ADEN, June 20, 2018 (Reuters) - Fears of a humanitarian crisis in Yemen's main port city Hodeidah grew as battles spilled into residential districts on Wednesday after Arab coalition forces seized the airport from the Iran-aligned Houthis.
Residents said coalition aircraft were bombing Houthi positions on roads leading to the airport as the group dug in against an onslaught by the Arab alliance to take the city, the Houthis' main port and the lifeline for millions of Yemenis.
Coalition spokesman Colonel Turki al-Malki told Al Arabiya television in Brussels that the alliance was now destroying Houthi fortifications near the airport and he accused the group of placing tanks inside residential areas.

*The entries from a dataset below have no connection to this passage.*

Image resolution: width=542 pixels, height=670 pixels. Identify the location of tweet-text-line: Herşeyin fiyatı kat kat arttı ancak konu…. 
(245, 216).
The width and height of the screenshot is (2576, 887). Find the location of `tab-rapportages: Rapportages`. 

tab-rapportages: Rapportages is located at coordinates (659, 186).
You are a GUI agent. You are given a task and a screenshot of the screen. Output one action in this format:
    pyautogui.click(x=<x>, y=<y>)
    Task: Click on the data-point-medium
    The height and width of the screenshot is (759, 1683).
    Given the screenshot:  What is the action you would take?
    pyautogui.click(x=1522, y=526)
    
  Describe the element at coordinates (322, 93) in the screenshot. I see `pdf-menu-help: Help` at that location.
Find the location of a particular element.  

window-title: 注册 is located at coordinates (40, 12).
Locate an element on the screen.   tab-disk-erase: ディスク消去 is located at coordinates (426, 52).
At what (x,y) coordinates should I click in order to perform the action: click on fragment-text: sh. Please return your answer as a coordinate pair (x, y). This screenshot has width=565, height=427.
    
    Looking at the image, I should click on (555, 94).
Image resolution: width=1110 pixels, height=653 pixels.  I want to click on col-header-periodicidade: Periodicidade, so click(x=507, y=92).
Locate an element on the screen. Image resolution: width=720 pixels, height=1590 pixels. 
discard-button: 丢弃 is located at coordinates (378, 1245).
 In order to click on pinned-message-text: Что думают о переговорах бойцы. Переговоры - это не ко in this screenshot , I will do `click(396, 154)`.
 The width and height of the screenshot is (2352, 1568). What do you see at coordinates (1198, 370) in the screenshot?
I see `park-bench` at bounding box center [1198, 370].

"We have been stuck in our houses for five days because we are afraid of going out due to the fighting. Our food supplies will run out within a week and there is no water," Fatima, 56, said, adding that bottled water was very expensive.
The escalation in fighting has forced many to flee their homes and hampered humanitarian agencies, which are concerned about a potential cholera outbreak in the densely populated city as fighting cuts off water supplies.
"People are saying water has been disrupted in parts of Hodeidah already. Some areas even prior to the war were not even connected to the main water supply," said Saleem Al Shamiri, livelihood coordinator at the Norwegian Refugee Council.
"We've done some initiatives...to educate people about safe water use as temperatures are rising," he told Reuters.
He said that while many residents had fled the city, most people in Hodeidah do not have the financial means to leave.
UN officials estimate that in a worst-case scenario the fighting could cost up to 250,000 lives, especially if a cholera epidemic occurs in the widely impoverished region.
The coalition, led by Saudi Arabia and the United Arab Emirates, intervened in Yemen's war in 2015 to try to roll back Houthi rebels' lightning capture of the main population centres and reinstate the internationally recognised government.
The coalition launched its offensive on heavily defended Hodeidah a week ago and pledged a swift operation to minimise civilian casualties and avoid disrupting vital aid to millions of Yemenis via the Red Sea port.
"Hodeidah port is operating as normal and the movement of ships is normal," Malki said. "We have humanitarian and development plans for when we liberate the city."
The UN World Food Programme said on Tuesday it was hastening to unload three ships at the port that contain enough food for six million people for one month.
Though the coalition pledged to try to avoid battles in densely populated urban neighborhoods, the Houthis were well dug into Hodeidah as it constitutes the key supply line to territory they control, including the capital, Sanaa.
Saudi Arabia accuses the Houthis of using Hodeidah port to smuggle Iranian-made weapons, including missiles targeting Saudi cities. The group and Tehran deny the accusation.